La sua voce interna prende la forma di un paio di mani che fanno gesti corrispondenti a parole. “Di solito le mani non sono collegate a niente”, dice Stark. “Ogni tanto vedo una faccia”. Se Stark deve ricordarsi di comprare il latte, segnala la parola “latte” nel suo cervello. Stark non ha sempre visto la sua voce interiore: ha imparato la lingua dei segni solo sette anni fa (prima usava dei metodi orali di comunicazione). “Prima sentivo la mia voce interiore”, dice. “Aveva il suono di una voce che non era la mia e non era particolarmente chiara per me”.

Nel cervello della scrittrice Hannah Begbie vive la giornalista radiofonica Jenni Murray. Non proprio Murray, naturalmente, ma una replica di Murray, con lo stesso tipo di voce interrogativa e una sciarpa allargata sulle spalle. “La mia voce interiore è un dialogo, come se fossi costantemente intenta a intervistare me stessa”, dice Begbie, che ha 44 anni e vive a Londra. “L’intervista si svolge sempre in uno sfarzoso studio radiofonico”, dice. “Ci sono eleganti pareti ricoperte di velluto. Tutto avviene con un certo calore e un certo colore”. Il dialogo può riguardare argomenti di qualsiasi tipo, seri o superficiali.

“Jenny può chiedermi: ‘Quando hai deciso di fare il grande passo e comprare quel paio di scarpe?’”, dice Begbie. “E io le rispondo: ‘È una domanda interessante’”. La maniera gentile ma decisa con cui Murray rivolge le sue domande l’ha spinta a prendere decisioni importanti: prima che Begbie lasciasse il suo lavoro da agente letteraria, Murray l’ha aiutata a ripetere mentalmente le sue ragioni. “È un modo di organizzare il caos della mia mente”, dice Begbie, consapevole che è una cosa strana. “Non ho mai incontrato Murray”, aggiunge, “so che è ridicolo”.

La voce interiore dell’ex bibliotecaria Mary Worrall è sempre stata uno schermo televisivo, a volte un proiettore di diapositive che rimane sempre acceso in una soffitta, dentro la sua testa. La soffitta è dotata di una scala a chiocciola dietro al suo orecchio sinistro, spiega Worrall, che ha 71 anni e vive a Birmingham. “Non c’è molto suono”, dice. “In realtà sono solo immagini, come un film che scorre”. Quando la voce interiore di Worrall le ricorda che deve comprare del detersivo per i piatti, non sente chiaramente la frase “comprare del detersivo per i piatti”. Le succede di vedersi nell’atto di prendere una scatola di detersivo su uno schermo televisivo nella soffitta.

“È un’emozione”, dice Mona*, una dirigente di 53 anni di Telford, a proposito della sua voce interiore, che non si manifesta in maniera evidente. Semmai è Mona che deve rivolgere la sua attenzione verso di lei per percepirla. “Mentre vivo la mia giornata, la voce interiore non mi parla in inglese”, dice Mona. “È qualcosa che sta al di sotto e dietro a quello che faccio”.

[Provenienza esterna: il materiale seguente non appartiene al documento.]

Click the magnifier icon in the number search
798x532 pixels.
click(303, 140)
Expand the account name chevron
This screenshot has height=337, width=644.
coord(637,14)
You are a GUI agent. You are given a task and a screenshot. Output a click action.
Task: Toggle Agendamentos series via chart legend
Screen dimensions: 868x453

La voce diventa più insistente quando è in una situazione che le richiede di essere emotivamente preparata. Mona lavora spesso con bambini problematici e recentemente si è trovata in una situazione in cui un’adolescente era arrabbiata e lo esprimeva apertamente. All’inizio l’istinto era di rimproverarla. Ma poi la voce interiore si è fatta sentire, assumendo sfumature di colore grigio. “Ho avuto la profonda sensazione che questa ragazza fosse realmente nei guai. Ho provato un senso di tristezza e sconforto, e ho visto una nuvola nebbiosa”. La sua voce interiore aveva ragione: Mona ha poi avuto la conferma che la ragazza stava attraversando un momento difficile.

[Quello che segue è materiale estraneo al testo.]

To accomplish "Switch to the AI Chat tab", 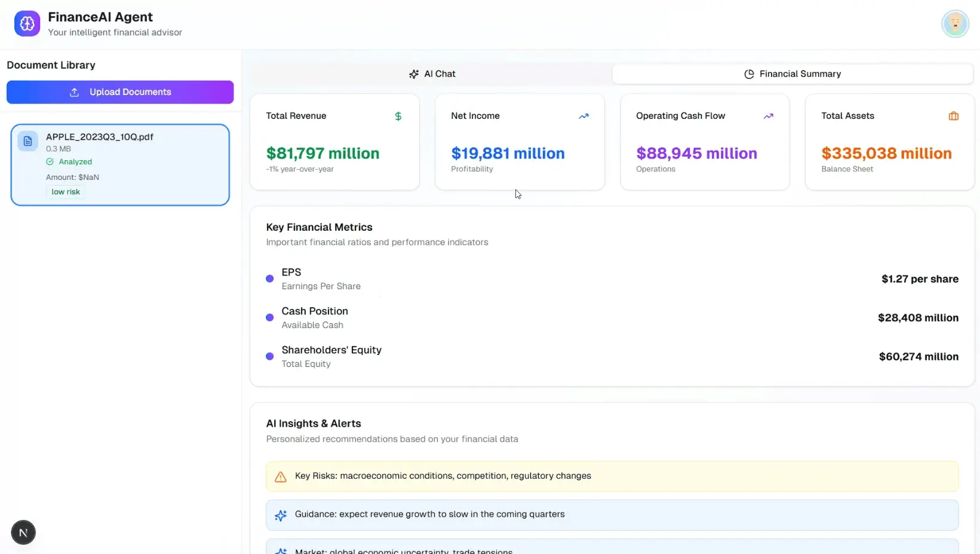I will 432,74.
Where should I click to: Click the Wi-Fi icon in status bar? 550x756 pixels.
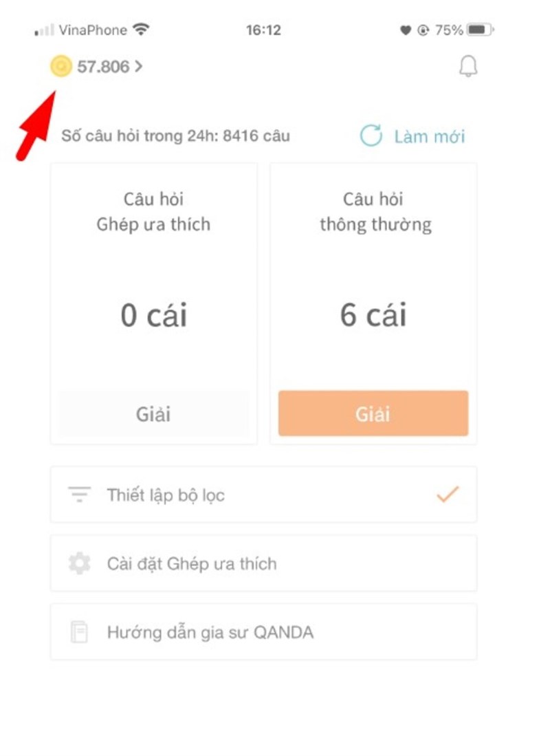pos(140,29)
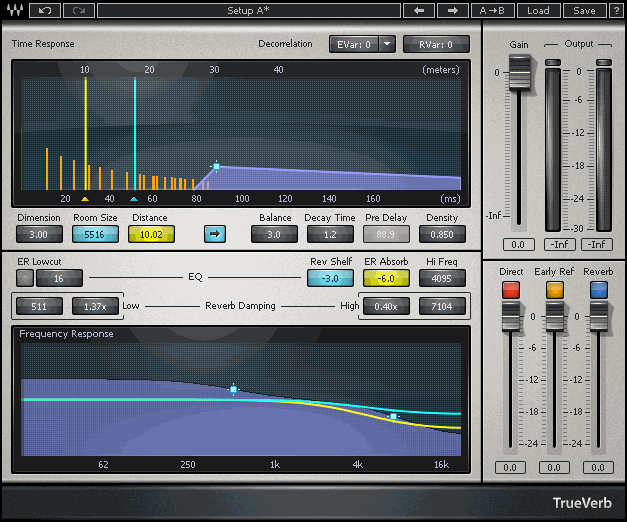Viewport: 627px width, 522px height.
Task: Go to next preset with right arrow
Action: (x=452, y=11)
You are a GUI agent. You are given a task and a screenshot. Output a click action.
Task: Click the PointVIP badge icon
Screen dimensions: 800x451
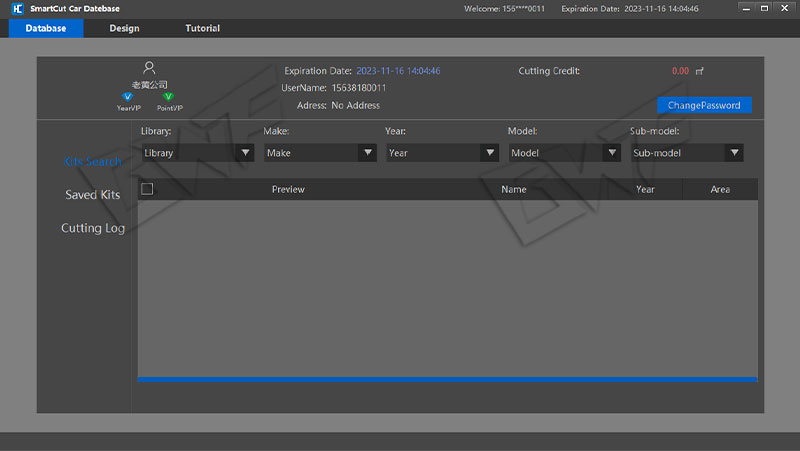(x=168, y=97)
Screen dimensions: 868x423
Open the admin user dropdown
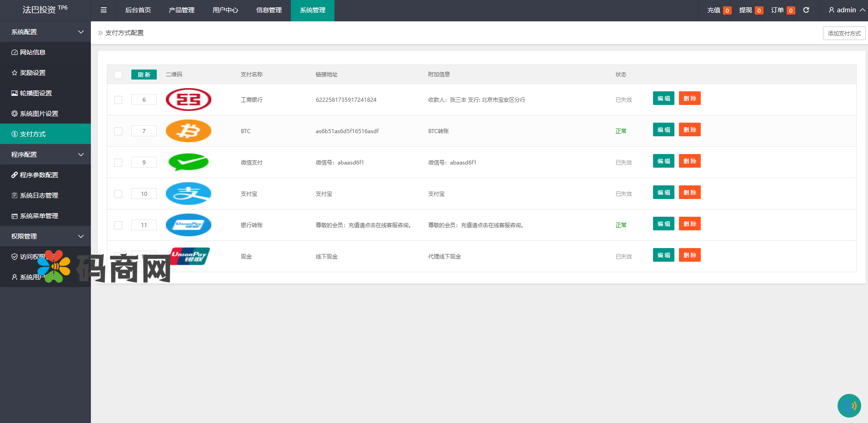tap(846, 10)
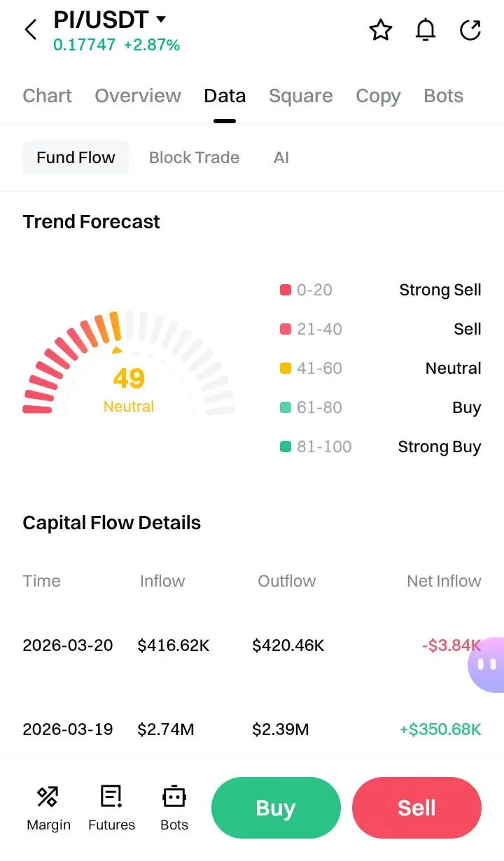504x861 pixels.
Task: Open the Square tab
Action: tap(301, 96)
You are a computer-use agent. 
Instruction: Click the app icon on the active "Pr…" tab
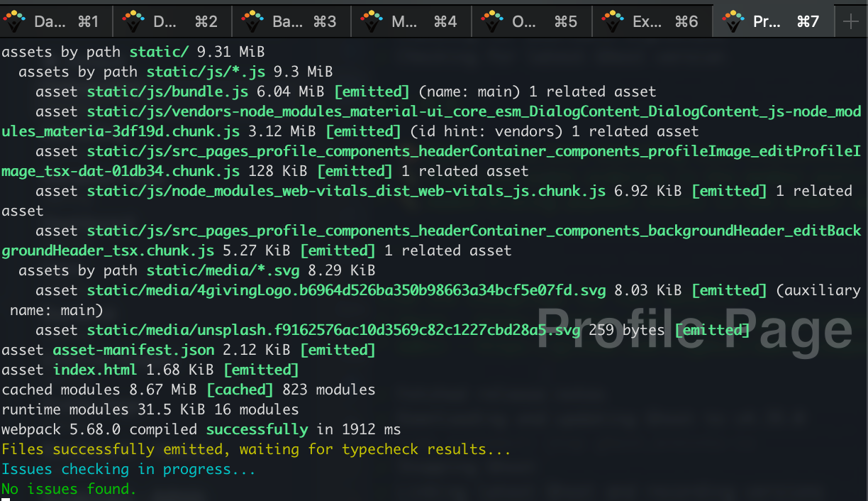click(x=733, y=21)
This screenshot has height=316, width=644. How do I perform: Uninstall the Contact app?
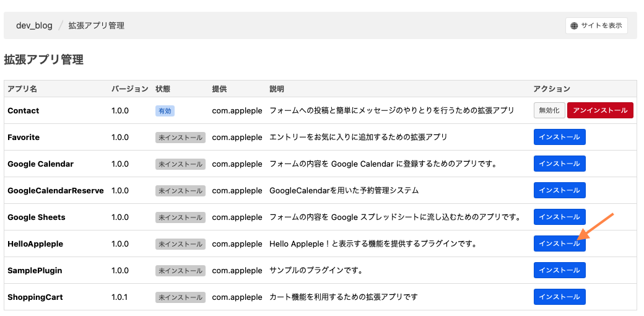tap(600, 110)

Molte persone con cui ho parlato hanno scoperto abbastanza tardi che le loro voci interiori non erano la norma. Per anni Worrall ha pensato che tutti avessero delle soffitte nel cervello. Mona ha raccontato della sua voce interiore al marito con cui è sposata da trent’anni solo poco prima della nostra intervista telefonica. “Non ti rendi mai davvero conto che la tua voce interiore è diversa”, dice. “Non è una cosa di cui si parla”.

Inconoscibili, imperscrutabili, unicamente nostre: le voci interiori sono le nostre confidenti e le nostre amiche segrete. Dispiace solo che nessuno, tranne noi, possa conoscerle. “Vorrei poter invitare qualcuno a entrare”, dice Worrall. “Sarebbe così bello se potessi scaricare la mia soffitta su una specie di disco rigido, in modo che le altre persone potessero osservarla”.

(Con la collaborazione di Rachel Obordo)

(Traduzione di Federico Ferrone)

Questo articolo è uscito sul quotidiano britannico The Guardian.